═══ Source text

I got that full credit to Greg Merrilees for that idea. I think you’re working with him for the site redesign. That’s powerful About page that I don’t see anywhere else, the timeline concept. What’s been the most impactful point of difference or strategy that you’ve gotten over the last whatever time period in regards to those areas, SEO, content marketing and storytelling even?
It is engaging with our audience even when they’re not at the point of purchase. That realization that maybe only 10% of customers are in that buying mode. Over the last six to twelve months, our website has changed from trying to get customers sign up and being a brochure site to thought leadership, valuable content and engaging with the audience. That’s something that you’ve helped us understand too. Tying those stories, making it about them, giving value to them and essentially warming them up over time.
Are you implementing NPS?
We have an insanely high NPS score. It hovers right around 70. We’ve changed platforms. We use AskNicely. We used to use SurveyMonkey and we transitioned to AskNicely. It’s got some cool features and even transitioning platforms, it’s still above 70.

══════

Assignment: Resume the interview transcript on content marketing and NPS, picking up right after its last line.

═══ Records shown

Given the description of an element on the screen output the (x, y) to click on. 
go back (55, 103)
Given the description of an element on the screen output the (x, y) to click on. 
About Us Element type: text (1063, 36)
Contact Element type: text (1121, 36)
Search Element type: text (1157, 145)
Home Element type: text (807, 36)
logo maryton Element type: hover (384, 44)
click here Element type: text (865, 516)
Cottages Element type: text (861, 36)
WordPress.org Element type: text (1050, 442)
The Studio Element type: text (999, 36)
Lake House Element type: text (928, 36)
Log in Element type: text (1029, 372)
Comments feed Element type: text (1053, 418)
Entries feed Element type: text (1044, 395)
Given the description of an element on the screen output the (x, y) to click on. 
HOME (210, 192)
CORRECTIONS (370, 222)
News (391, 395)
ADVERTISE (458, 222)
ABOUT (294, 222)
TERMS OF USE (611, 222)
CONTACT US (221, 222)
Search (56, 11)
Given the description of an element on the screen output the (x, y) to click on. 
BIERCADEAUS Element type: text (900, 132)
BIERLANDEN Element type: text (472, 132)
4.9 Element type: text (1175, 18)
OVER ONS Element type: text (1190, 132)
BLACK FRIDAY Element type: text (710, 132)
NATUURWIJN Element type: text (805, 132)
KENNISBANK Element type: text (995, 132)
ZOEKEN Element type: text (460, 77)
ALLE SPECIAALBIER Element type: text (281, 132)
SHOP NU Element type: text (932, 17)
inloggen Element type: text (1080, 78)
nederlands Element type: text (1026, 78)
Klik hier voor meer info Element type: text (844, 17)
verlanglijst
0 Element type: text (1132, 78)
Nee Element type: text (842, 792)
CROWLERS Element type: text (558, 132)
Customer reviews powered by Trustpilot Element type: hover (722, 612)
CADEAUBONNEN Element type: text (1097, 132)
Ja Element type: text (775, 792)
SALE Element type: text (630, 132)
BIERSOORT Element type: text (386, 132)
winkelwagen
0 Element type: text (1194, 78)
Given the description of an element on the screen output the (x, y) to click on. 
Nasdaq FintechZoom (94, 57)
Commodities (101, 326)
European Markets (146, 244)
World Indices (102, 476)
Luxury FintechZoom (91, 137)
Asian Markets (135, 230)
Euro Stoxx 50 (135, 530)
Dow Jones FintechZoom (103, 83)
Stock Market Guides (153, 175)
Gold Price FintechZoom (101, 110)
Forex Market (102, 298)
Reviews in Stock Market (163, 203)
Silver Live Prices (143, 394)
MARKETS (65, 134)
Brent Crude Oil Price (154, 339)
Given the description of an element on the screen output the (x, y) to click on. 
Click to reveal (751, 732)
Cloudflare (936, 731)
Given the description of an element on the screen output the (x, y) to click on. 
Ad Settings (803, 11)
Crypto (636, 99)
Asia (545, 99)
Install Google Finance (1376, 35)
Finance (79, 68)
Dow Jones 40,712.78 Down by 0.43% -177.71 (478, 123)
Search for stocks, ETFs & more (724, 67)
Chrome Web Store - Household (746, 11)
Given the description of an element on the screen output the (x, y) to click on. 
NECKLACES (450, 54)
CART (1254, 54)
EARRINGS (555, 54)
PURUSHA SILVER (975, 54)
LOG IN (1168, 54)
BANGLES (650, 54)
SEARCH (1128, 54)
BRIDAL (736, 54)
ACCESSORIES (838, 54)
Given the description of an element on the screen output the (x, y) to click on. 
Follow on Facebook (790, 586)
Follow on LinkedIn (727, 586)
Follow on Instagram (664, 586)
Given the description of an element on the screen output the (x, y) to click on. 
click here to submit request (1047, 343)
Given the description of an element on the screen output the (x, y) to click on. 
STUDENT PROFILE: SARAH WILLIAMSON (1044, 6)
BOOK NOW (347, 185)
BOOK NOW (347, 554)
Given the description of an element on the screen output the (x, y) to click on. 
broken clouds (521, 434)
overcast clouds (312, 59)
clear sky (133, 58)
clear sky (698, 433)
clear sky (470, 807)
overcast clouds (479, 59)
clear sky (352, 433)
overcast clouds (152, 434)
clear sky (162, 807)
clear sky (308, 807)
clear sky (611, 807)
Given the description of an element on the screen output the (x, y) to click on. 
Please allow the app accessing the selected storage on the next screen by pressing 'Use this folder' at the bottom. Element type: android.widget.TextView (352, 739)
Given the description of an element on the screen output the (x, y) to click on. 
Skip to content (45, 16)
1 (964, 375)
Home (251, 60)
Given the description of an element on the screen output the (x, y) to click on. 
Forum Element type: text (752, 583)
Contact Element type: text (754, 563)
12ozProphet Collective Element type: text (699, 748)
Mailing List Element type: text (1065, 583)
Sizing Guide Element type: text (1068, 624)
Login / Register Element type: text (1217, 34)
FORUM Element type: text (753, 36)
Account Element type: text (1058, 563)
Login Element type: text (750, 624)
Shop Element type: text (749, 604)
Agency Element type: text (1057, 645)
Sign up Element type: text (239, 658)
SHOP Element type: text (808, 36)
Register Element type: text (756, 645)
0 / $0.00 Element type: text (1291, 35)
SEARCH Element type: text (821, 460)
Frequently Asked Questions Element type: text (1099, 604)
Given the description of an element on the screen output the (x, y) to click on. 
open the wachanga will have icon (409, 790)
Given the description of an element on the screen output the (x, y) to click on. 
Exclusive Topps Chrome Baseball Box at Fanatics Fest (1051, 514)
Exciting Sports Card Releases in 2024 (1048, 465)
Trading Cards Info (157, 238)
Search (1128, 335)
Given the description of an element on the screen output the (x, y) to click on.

══════

Written response:
NPS is Net Promoter Score and it’s a way to measure customer satisfaction and referability and identify the advocates. Thank you so much, Jill, for sharing your story, insights and lessons learned as you grew this business from the very beginning. For our audience, if you want to share that URL again?
It’s CallRuby.com/MarketingSpeak.
On there is going to be the calculator for calculating your ROI, the first impression, the webinar replay on the ROI of personal connections and the special offer code to get a special deal if you sign up and also the Service Pyramid as well. Thank you, Jill. Get out there and take some action. Get a better customer experience for your prospects and do it right away.
Important Links:
Your Checklist of Actions to Take
☑ Make it my mission to build and strengthen trust and relationships with prospects and clients. Adding a personal touch to my business is what makes me stand out from my competition.
☑ Always be available to answer the phone and provide a great experience for callers. Keep in mind that I could lose sales opportunities when customers aren’t able to talk to a human on the other end of the line.
☑ Provide value by being engaging to my audience even if they’re not at the point of purchase. From a sales perspective, this will eventually warm them up and lead them to buy.
☑ Invest in a customer service department so that I won’t miss any messages or phone calls coming from my prospects and existing customers. Let them handle all the initial communication as I focus on my company’s future.
☑ Train my employees and get them aligned with the company’s mission and vision. They should be a great representation of my business when interacting with prospects and customers.
☑ Make it a habit to answer in 4 rings or less. Taking a while to answer calls makes it seem like you’re not ready to address callers’ needs.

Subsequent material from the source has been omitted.